Hate to spoil the joke, but Google Scholar finds 452 publications on cyberintelligence since 2014; 8,330 publications on cybersecurity in the same period; and 30,200 publications using the bare lexeme cyber.
Google Books ngrams won't track past 2008, and suggests a leveling off around 2004, but clearly the graph didn't go to 0 in 2005:
And the NYT index gives 1,290 results for the lexeme cyber within the past 12 months — but only 107 hits for the 12 months from 1/1/2000 to 1/1/2001. (Or looking at one of the many prefixed forms, 771 hits in the last 12 months for "cybersecurity", versus 3 hits for the period 1/1/2000 to 1/1/2001…)
So what does Randall Munroe, always extraordinarily well informed, have in mind? I'm not sure — maybe the decline of cyberpunk?
Or maybe the 9/11 cross-reference was just too good to pass up?
Update — on balance, I think this is a version of the (attributed to) Yogi Berra observation, "Nobody goes there anymore, it's too crowded".
Update #2 — a comment from Ben Zimmer:
For more on the persistence of cyber- in the intelligence community, see my June 28, 2013 Wall St.

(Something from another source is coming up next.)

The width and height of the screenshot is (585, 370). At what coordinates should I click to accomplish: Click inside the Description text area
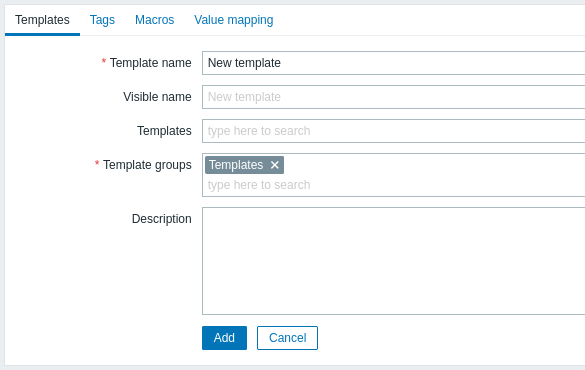click(x=394, y=261)
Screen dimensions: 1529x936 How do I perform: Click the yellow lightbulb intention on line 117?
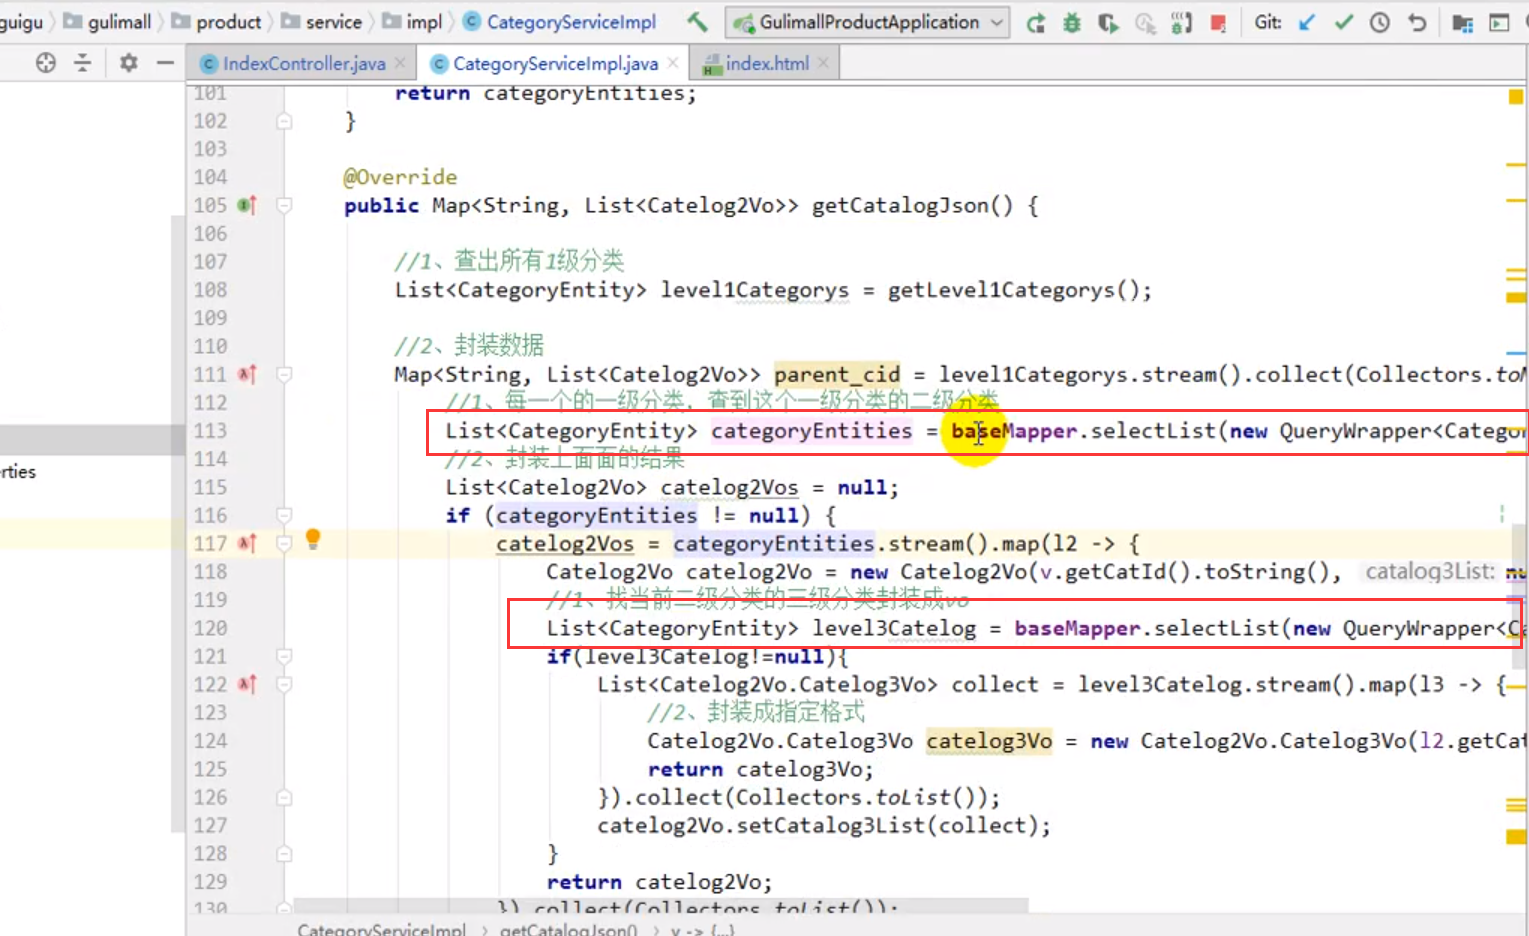(313, 539)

Journal column, "'Cyber' Dons a Uniform," and my Language Log followup. Also of interest, “The Bizarre Evolution of the Word ‘Cyber’” (io9, Annalee Newitz, Sept. 16, 2013).
other one spoon said,
September 14, 2015 @ 7:42 am
Maybe focus on the word "else" in the comic – is there a way to calculate the percentage of those publications that are associated with the U.S. government?

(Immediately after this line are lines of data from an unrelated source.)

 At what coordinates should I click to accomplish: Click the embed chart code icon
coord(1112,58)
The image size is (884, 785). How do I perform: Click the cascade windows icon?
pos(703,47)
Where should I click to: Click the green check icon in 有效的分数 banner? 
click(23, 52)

[(myl) Take a look for yourself — there are plenty of non-U.S.-government cybers (and cyber-s). Among the most recent 10 mentions of "cyberattack" in the NYT, only 2 are related to the U.S. government. And there are reasonably common formations like "cyberinsurance" that are basically never about the government. ]
Stan said,
September 14, 2015 @ 8:06 am
I see cyberspace used quite often as an example of outmoded terminology, and the likes of cybercafe, cyberculture and cybercommerce seem to me to share its passé flavour. Maybe Munroe had something like that in mind.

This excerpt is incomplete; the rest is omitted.